* **What you are asked to do**
Reproduce, word for word, the part of the entries below that opens with the line containing "What do you see at coordinates (713, 403)" and closes with the line containing "The width and height of the screenshot is (1238, 687).", including both of those lines and nothing else.

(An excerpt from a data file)
+===+

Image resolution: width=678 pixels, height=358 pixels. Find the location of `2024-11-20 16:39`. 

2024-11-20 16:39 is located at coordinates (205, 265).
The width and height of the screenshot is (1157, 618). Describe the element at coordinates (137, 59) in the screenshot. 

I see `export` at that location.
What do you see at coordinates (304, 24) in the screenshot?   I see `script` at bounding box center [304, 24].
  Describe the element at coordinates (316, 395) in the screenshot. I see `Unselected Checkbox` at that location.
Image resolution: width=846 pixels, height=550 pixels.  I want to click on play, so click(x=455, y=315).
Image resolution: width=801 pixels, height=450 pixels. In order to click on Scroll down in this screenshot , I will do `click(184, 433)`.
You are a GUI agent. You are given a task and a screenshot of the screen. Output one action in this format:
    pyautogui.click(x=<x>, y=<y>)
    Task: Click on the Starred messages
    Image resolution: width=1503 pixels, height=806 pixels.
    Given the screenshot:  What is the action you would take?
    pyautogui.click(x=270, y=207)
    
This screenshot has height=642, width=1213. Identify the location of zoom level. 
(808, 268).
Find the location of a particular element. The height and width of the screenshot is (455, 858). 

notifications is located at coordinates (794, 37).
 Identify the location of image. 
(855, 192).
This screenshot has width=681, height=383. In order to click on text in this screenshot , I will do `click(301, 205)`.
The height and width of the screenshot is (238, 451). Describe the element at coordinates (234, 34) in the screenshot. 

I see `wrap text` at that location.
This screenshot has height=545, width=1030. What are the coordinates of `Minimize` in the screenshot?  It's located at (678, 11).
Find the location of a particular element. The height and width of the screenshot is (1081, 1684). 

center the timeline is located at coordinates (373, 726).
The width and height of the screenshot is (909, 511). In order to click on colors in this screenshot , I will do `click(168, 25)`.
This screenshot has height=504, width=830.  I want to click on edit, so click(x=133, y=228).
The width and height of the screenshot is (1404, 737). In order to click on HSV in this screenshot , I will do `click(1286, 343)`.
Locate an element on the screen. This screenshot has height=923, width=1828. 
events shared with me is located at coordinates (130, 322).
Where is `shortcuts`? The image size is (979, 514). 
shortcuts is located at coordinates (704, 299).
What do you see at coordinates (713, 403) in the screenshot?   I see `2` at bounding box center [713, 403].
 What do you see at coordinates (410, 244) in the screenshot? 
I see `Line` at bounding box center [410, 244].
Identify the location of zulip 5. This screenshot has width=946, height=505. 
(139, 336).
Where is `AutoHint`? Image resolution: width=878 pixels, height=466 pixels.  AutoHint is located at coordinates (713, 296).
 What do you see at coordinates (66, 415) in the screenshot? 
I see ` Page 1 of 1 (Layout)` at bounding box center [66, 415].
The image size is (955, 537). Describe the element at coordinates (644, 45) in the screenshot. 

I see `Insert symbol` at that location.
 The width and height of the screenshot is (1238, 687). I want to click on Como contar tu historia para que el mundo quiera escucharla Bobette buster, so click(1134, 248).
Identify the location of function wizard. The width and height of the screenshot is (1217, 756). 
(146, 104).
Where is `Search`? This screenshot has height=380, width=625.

+===+

* **Exercise answer**
What do you see at coordinates (713, 403) in the screenshot?   I see `2` at bounding box center [713, 403].
 What do you see at coordinates (410, 244) in the screenshot? 
I see `Line` at bounding box center [410, 244].
Identify the location of zulip 5. This screenshot has width=946, height=505. 
(139, 336).
Where is `AutoHint`? Image resolution: width=878 pixels, height=466 pixels.  AutoHint is located at coordinates (713, 296).
 What do you see at coordinates (66, 415) in the screenshot? 
I see ` Page 1 of 1 (Layout)` at bounding box center [66, 415].
The image size is (955, 537). Describe the element at coordinates (644, 45) in the screenshot. 

I see `Insert symbol` at that location.
 The width and height of the screenshot is (1238, 687). I want to click on Como contar tu historia para que el mundo quiera escucharla Bobette buster, so click(1134, 248).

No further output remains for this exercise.